20 000 enfants en France ne sont pas scolarisés : enfants polyhandicapés, autistes sévères.

La France a été condamnée en février 2014 par le Conseil de l’Europe pour ne pas avoir suffisamment proposé de scolarisation en milieu ordinaire pour les enfants autistes ou avec troubles envahissants du développement.

2. Analyse de la situation actuelle

Intégration :
- c’est la personne qui doit s’adapter au milieu d’accueil (qui reste ce qu’il est).

Inclusion :
- c’est le milieu qui s’adapte. C’est l’accueil de la différence avec une préparation et une formation a minima du milieu d’accueil.

Il s’agit de rendre les savoirs accessibles et cela concerne tous les élèves puisqu’on prend en compte toutes les différences, on s’adapte en répondant aux besoins des élèves, et cela n’a aucune limite, même si l’élève s’éloigne de la norme.

Notre système est intégratif alors qu’il prône l’inclusion. C’est une injonction paradoxale.

En Italie, dans les années 1970, il a été décidé de fermer toutes les institutions.
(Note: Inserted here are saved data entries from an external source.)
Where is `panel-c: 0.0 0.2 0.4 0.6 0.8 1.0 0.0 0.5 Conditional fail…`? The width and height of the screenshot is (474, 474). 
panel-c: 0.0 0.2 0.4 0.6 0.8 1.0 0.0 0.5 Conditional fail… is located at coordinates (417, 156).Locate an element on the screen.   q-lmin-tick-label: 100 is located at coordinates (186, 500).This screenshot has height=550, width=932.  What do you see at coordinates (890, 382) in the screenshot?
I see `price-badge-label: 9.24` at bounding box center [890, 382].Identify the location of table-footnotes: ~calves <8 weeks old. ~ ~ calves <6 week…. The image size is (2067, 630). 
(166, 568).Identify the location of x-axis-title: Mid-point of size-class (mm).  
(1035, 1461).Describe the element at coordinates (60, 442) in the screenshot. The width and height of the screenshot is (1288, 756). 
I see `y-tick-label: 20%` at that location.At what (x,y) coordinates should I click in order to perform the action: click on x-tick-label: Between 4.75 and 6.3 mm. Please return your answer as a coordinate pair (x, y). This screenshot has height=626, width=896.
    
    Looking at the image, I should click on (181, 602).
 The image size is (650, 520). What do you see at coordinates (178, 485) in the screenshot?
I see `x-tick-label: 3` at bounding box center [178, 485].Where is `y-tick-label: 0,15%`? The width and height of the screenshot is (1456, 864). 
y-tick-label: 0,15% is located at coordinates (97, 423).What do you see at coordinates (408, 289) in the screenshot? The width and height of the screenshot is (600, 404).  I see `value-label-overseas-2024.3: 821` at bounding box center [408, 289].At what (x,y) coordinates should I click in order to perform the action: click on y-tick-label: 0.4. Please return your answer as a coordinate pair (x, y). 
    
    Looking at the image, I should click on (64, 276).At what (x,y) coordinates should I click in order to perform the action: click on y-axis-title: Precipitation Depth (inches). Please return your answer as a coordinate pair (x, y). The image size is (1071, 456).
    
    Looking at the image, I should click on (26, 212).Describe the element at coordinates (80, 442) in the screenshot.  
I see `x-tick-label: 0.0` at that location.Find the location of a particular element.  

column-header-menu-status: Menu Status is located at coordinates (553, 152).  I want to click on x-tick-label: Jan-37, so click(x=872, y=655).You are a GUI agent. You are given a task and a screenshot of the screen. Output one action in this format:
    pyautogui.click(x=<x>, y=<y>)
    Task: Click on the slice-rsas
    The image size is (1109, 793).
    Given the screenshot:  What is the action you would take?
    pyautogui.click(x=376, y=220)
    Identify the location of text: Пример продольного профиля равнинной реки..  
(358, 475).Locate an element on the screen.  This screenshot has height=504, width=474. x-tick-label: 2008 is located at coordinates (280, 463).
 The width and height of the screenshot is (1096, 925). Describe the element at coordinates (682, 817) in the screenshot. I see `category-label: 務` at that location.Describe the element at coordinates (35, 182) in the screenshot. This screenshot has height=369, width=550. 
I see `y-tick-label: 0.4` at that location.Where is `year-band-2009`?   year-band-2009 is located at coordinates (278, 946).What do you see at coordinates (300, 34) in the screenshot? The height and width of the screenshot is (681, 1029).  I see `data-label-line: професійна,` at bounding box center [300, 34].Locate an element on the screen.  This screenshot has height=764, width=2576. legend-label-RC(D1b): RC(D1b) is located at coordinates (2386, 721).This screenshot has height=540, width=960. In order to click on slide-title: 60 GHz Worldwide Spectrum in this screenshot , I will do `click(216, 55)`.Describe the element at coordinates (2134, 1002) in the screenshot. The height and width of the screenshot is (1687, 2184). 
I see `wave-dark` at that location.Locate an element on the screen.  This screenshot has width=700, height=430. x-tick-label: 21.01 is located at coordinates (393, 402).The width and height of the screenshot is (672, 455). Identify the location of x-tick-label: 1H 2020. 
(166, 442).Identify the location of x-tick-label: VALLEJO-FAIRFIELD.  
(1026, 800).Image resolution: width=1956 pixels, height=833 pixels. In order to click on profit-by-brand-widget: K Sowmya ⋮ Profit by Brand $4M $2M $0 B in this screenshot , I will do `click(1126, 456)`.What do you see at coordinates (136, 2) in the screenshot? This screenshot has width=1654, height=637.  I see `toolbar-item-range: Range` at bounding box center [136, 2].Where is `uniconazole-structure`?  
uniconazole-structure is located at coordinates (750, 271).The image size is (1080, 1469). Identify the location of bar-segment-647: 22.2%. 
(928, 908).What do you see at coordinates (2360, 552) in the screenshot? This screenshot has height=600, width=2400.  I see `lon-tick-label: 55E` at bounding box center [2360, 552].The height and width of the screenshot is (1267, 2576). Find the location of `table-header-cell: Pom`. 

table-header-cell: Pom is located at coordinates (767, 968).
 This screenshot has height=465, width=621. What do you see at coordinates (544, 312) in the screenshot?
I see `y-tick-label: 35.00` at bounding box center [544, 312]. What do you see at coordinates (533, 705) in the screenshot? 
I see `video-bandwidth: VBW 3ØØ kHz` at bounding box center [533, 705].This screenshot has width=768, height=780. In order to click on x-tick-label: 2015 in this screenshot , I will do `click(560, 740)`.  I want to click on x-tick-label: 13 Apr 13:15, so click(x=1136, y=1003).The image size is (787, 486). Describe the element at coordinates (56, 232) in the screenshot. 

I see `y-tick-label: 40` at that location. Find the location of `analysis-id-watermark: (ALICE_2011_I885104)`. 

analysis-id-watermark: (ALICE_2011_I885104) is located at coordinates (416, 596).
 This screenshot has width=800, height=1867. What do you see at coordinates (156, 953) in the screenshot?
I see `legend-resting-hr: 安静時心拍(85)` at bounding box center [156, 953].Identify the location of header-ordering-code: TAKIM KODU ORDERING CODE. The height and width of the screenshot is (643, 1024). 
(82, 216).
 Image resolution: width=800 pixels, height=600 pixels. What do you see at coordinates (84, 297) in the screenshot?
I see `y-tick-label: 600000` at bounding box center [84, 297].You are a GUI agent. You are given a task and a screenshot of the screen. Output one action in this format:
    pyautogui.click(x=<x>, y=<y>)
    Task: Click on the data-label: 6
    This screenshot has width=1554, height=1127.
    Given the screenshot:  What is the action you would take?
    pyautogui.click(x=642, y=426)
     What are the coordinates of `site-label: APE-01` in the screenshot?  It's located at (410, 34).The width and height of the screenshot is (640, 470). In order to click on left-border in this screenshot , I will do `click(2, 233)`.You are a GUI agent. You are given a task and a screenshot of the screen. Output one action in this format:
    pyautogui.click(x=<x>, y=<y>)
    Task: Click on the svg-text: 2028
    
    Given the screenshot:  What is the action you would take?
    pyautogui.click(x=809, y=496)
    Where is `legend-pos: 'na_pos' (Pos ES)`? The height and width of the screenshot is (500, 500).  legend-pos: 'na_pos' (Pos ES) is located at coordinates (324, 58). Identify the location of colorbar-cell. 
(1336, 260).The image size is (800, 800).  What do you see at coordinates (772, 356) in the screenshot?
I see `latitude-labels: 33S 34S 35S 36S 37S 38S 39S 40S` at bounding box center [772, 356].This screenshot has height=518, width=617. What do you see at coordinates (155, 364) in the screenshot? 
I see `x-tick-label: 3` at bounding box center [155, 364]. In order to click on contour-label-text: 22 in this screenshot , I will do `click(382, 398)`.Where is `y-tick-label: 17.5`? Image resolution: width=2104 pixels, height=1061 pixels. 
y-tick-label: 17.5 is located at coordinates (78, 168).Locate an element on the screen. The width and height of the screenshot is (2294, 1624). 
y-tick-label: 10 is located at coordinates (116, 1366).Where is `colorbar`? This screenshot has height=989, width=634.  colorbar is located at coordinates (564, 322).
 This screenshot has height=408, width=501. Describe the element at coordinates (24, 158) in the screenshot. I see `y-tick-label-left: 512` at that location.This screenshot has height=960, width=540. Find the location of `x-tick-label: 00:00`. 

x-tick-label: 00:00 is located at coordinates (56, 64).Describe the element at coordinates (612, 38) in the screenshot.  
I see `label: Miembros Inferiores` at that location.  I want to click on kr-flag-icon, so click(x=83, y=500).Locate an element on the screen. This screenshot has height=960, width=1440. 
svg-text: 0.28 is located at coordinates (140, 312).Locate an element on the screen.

Du jour au lendemain, les enfants porteurs de handicap même lourd se sont retrouvés en classe. Pour ces classes, les effectifs ont été diminués de moitié et un enseignant spécialisé est présent à temps plein. C’est ce que prône le Conseil de l’Europe.

3.Que faire pour faire évoluer la situation ?

  • Canal Autisme (CNED) propose des formations en ligne gratuites
  • il faut quitter ce système centré sur la norme ; changer les programmes ne suffit pas, c’est le système d’évaluation qu’il faut revoir
  • pratiquer une pédagogie inclusive et l’évaluation inclusive (éviter toute forme de catégorisation, encourager, aider)
  • utiliser l’évaluation formative.